A Brighton primary school requires improvement, according to inspectors from the government’s official education watchdog Ofsted.
St Mark’s Church of England Primary School, in Manor Road, Brighton, was given the second lowest rating out of four in a report published on Monday (3 June).
The school was previously rated good in a report published in November 2015 – the second best of the four verdicts reached by Ofsted.
At the latest inspection, which took place last month, inspectors said that “early years provision” at the school was good.
Oftsed said: “This is a school that requires improvement. Pupils’ outcomes are not good enough. Too many pupils are making insufficient progress from their starting points.
“Leaders have recently made a number of changes to improve the way reading, writing and mathematics are taught across the school.
“While these changes are beginning to impact positively on pupils’ progress, too many gaps in pupils’ skills and knowledge remain.
“The leadership team does not yet consistently make an impact on raising standards.
“Improvement plans do not focus sharply enough on developing the skills of leaders.

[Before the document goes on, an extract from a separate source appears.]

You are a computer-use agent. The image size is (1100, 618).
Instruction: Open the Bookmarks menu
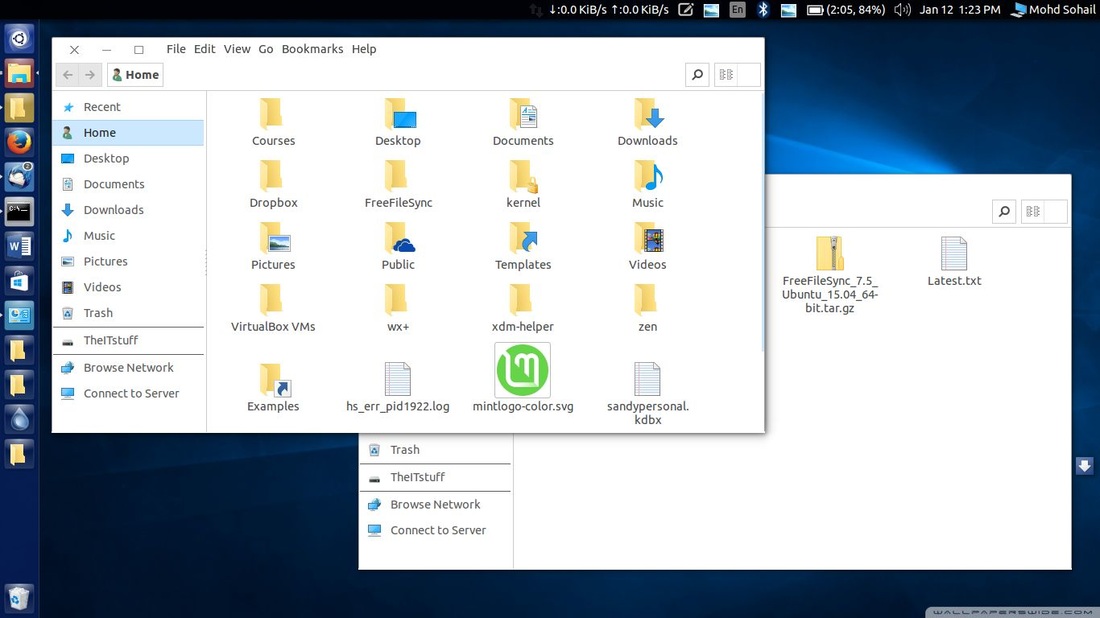[x=312, y=48]
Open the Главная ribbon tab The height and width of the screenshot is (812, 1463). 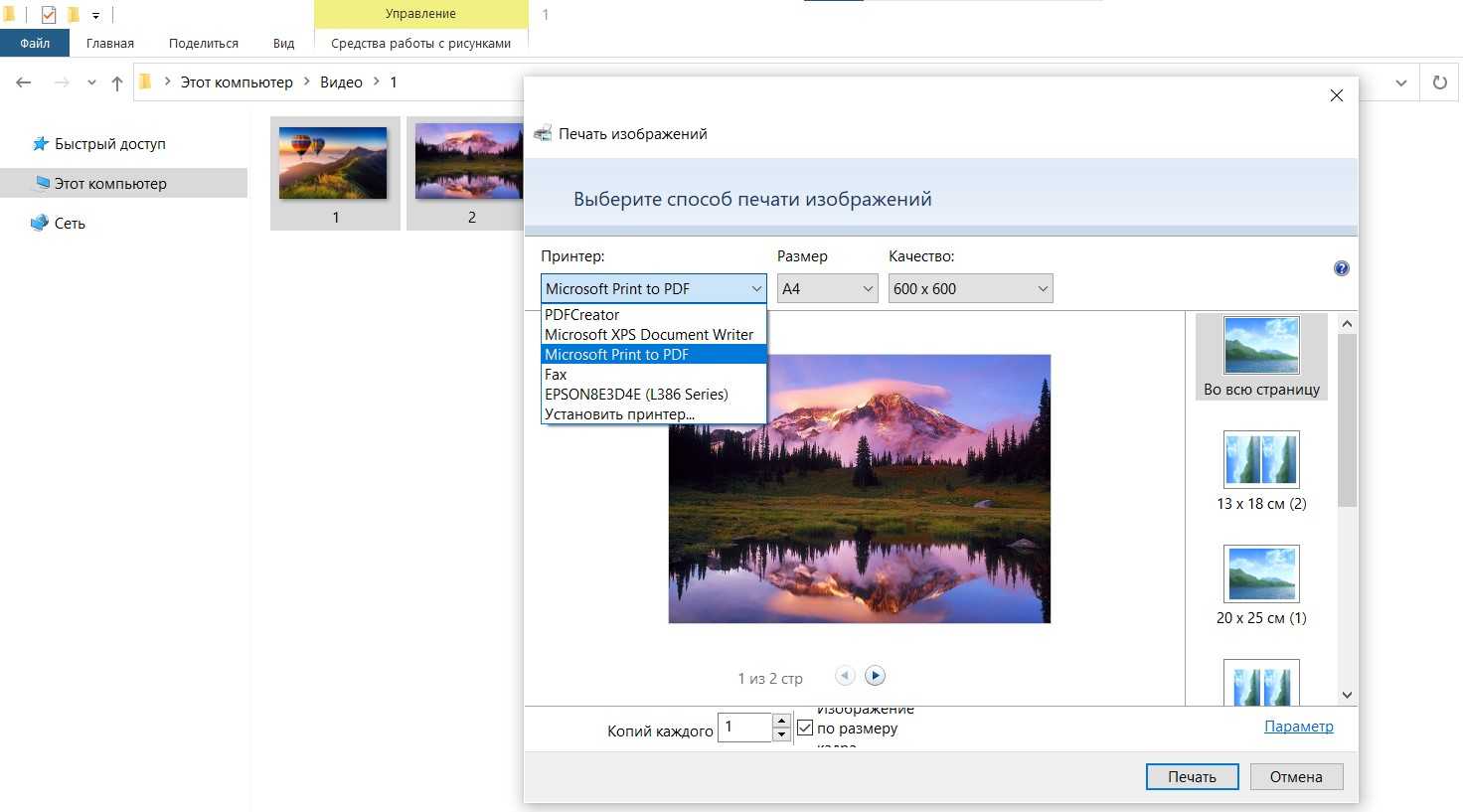109,44
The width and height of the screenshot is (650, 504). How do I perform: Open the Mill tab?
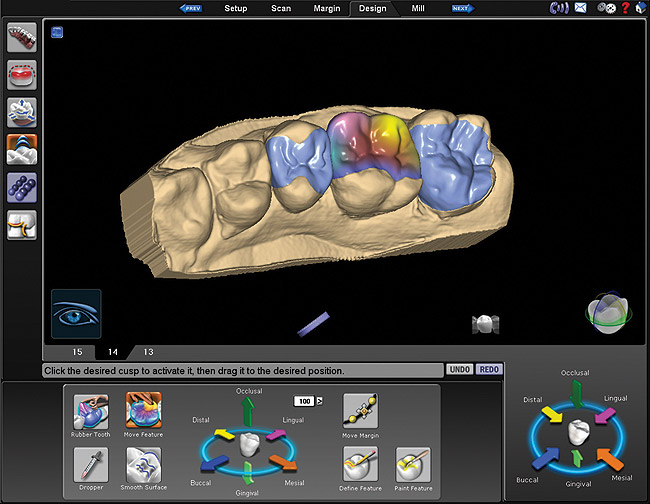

“Frequently, teaching does not adequately challenge pupils in their learning. This is particularly the case for the most able pupils.
“Pupils’ behaviour and attitudes to learning are inconsistent. When teaching does not meet the needs of all pupils, some pupils lose concentration and disrupt learning.
“The school has the following strengths. Leaders and governors have a comprehensive understanding of the school’s strengths and weaknesses. They acknowledge that pupils’ progress has not always been good enough.
“Leadership in the early years is good. Children make strong progress from their starting points. Disadvantaged pupils make strong progress from their starting points.
“The special educational needs co-ordinator (SENCo) ensures that provision for pupils with special progress.
“Pupils’ personal development and welfare is good. Relationships between school staff and pupils is a strength of the school. Leaders ensure that pupils are given many opportunities to develop their emotional resilience and well-being.”
Oftsed added: “What does the school need to do to improve further? Improve the effectiveness of leaders by ensuring that the skills of all leaders are sufficiently developed so that they can fulfil their roles with consistent effectiveness (and) all leaders are clear about school priorities and understand precisely what needs to be done to bring about rapid improvement.”
The report said that there was a need to improve the quality of teaching to accelerate pupils’ progress in key stage 1 and key stage 2 by
- ensuring that all pupils, including the most able, are sufficiently challenged in English and mathematics
- making sure that teachers provide adequate opportunities for pupils in key stage 2 to develop the more complex skills in reading, for example inference and deduction
- ensuring that teachers plan effectively to address gaps in pupils’ knowledge in writing, so that pupils can independently apply the core skills expected for their age
- providing regular opportunities for pupils to apply their fluency skills in problem solving and reasoning tasks, so that pupils’ understanding is deepened in mathematics
- ensuring that teachers use assessment to inform their planning so that lessons routinely meet the needs of all pupils in English and mathematics
It added that the school should “improve pupils’ behaviour by eradicating low-level disruption in lessons”.